* _ACTIVITY_
Once you find the line containing "Given: Click the Quit button" in the data below, copy it and each following line exactly, up to and including the line containing "This screenshot has width=1062, height=656.", and nothing else.

SOURCE MATERIAL: Begin

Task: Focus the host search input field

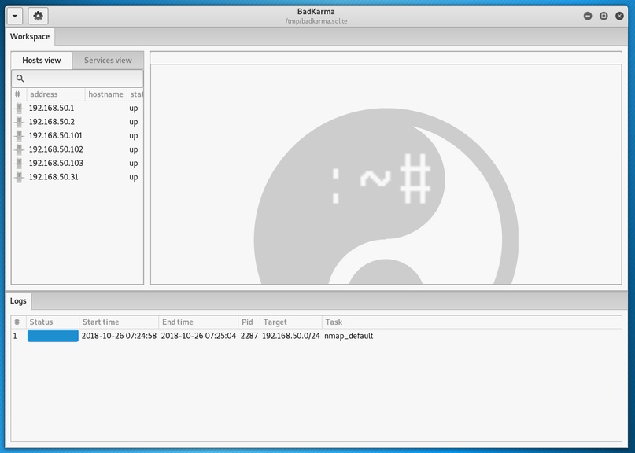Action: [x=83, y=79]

SOURCE MATERIAL: End
SOURCE MATERIAL: Begin

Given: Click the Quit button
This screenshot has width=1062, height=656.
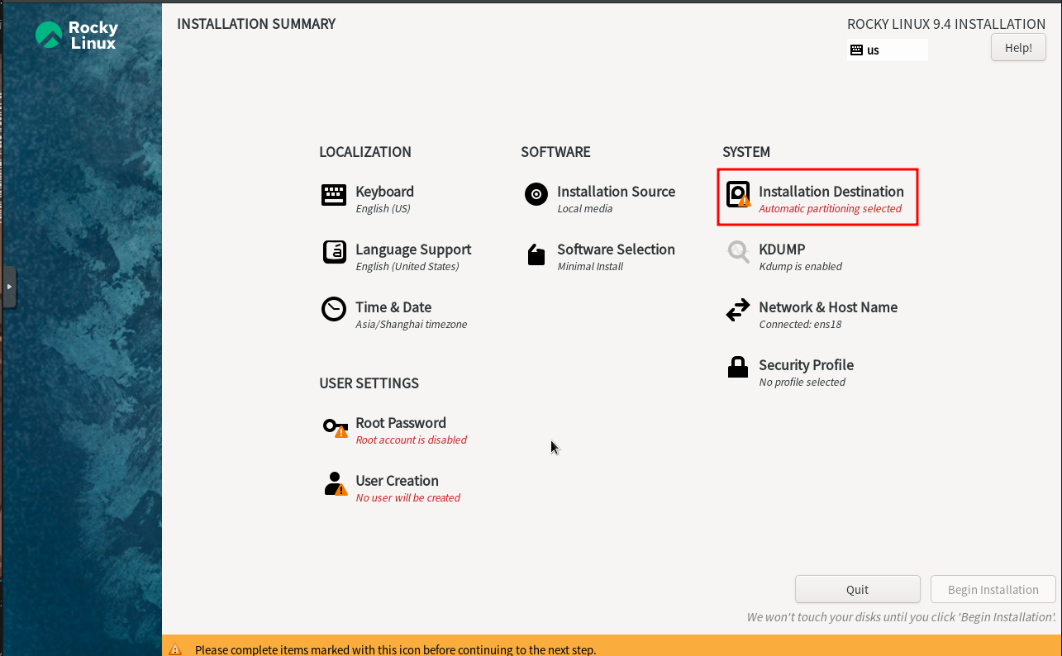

SOURCE MATERIAL: End
SOURCE MATERIAL: Begin

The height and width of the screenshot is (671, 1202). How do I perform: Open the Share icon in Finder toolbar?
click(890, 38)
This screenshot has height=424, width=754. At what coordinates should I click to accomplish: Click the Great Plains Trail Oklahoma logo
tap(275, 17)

SOURCE MATERIAL: End

* _TASK OUTPUT_
Given: Click the Quit button
This screenshot has width=1062, height=656.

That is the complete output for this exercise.